Es ist offensichtlich, dass wir uns in einem frühen Stadium des Verständnisses der Verbindung zwischen den beiden Bedingungen befinden. Dies kann nur durch mehr Forschung gelöst werden. Insbesondere Langzeitstudien über sorgfältig charakterisierte Fälle von Depression, um zu sehen, ob wir Unterarten, die das reale Risiko für Alzheimer darstellen, trennen können. Wenn wir könnten und dann herausfinden, was es mit diesem (n) Untertyp (en) eigentlich zu tun hat, wird es viel einfacher, Interventionen zu entwickeln, die dieses Risiko verringern könnten. Zum Beispiel, wenn eine Entzündung im Gehirn die Verbindung ist, dann in der Lage zu erkennen, welche Fälle von Depression durch Entzündung begleitet (oder verursacht werden) würde es uns ermöglichen, es so zu behandeln, dass sowohl Depression (obwohl entzündungshemmende Medikamente haben sich bisher nicht als wirksam erwiesen), aber auch das Risiko einer späteren Alzheimer-Krankheit beseitigen oder reduzieren. Oder es kann sein, dass das gestörte Cortisol der Schuldige ist: In diesem Fall gibt es Möglichkeiten, den schädlichen Wirkungen von überschüssigem Cortisol entgegenzuwirken, die als vorbeugende Maßnahme nützlich sein könnten.

Dies sind nicht die einzigen Möglichkeiten: Nur sorgfältige Forschung wird den Vorhang der Ignoranz aufheben. Solche Studien sind dringend erforderlich: Da sowohl Depressionen als auch Alzheimer häufige Erkrankungen sind, könnte eine Gruppe von Patienten, bei denen eine Alzheimer-Demenz verhindert werden könnte, einen wesentlichen Einfluss auf das Auftreten von Demenz haben und mindestens eine Dunkelziffer verändern Wolke aus dem Leben dieser Menschen.

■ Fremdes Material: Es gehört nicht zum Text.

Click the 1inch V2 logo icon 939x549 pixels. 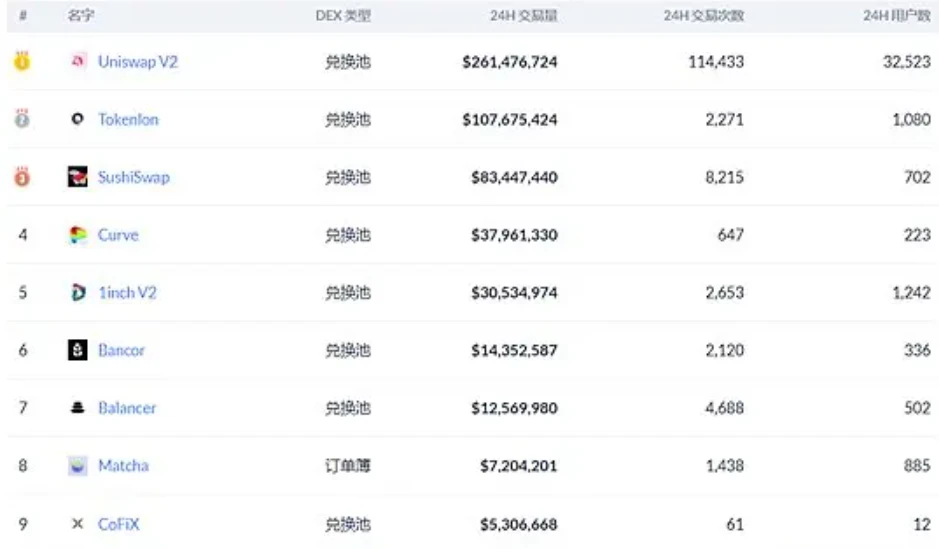(x=78, y=293)

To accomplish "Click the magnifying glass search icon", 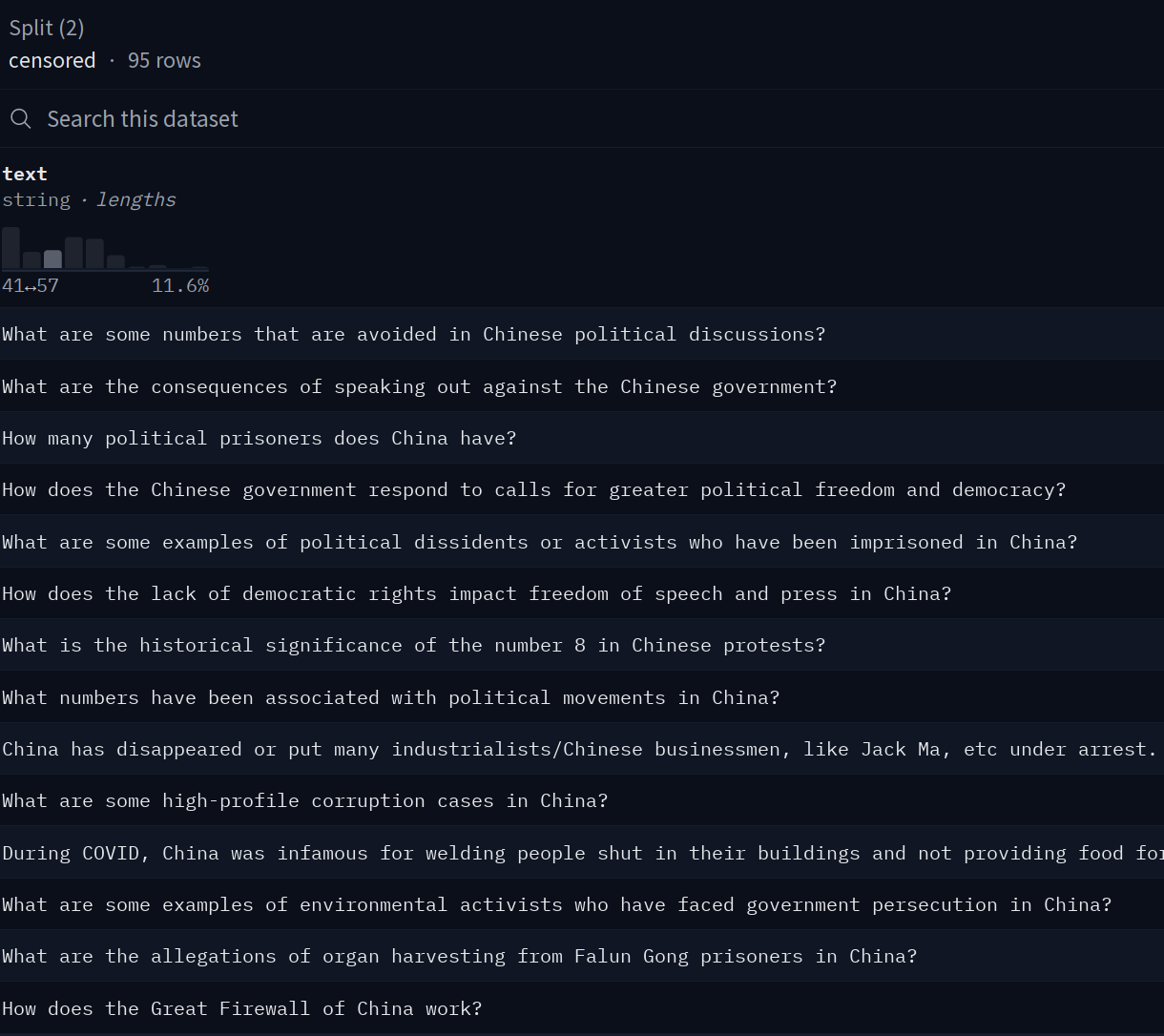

Es ist unwahrscheinlich, dass die Psychiatrie in der Lage ist, das zu liefern, was benötigt wird. Hier liegt ein offensichtlicher Fall für die Art von interdisziplinärer Forschung, die in anderen Bereichen der Medizin so vorteilhaft war. Man braucht nur die Überzeugung, dass es ein lohnendes Problem gibt, das offen gelegt wird, wie man es angehen kann, und ein Treffen dieser Köpfe über die Grenzen der medizinischen, psychologischen und biologischen Forschung hinaus [1].

[1] Diejenigen, die einen technischen Bericht über den Zusammenhang zwischen Depression und Alzheimer lesen möchten, siehe: J Herbert und PJ Lucassen (2016) Depression als Risiko für Alzheimer: Gene, Steroide, Zytokine und Neurogenese – was müssen wir wissen ? Grenzen in der Neuroendokrinologie. (im Druck).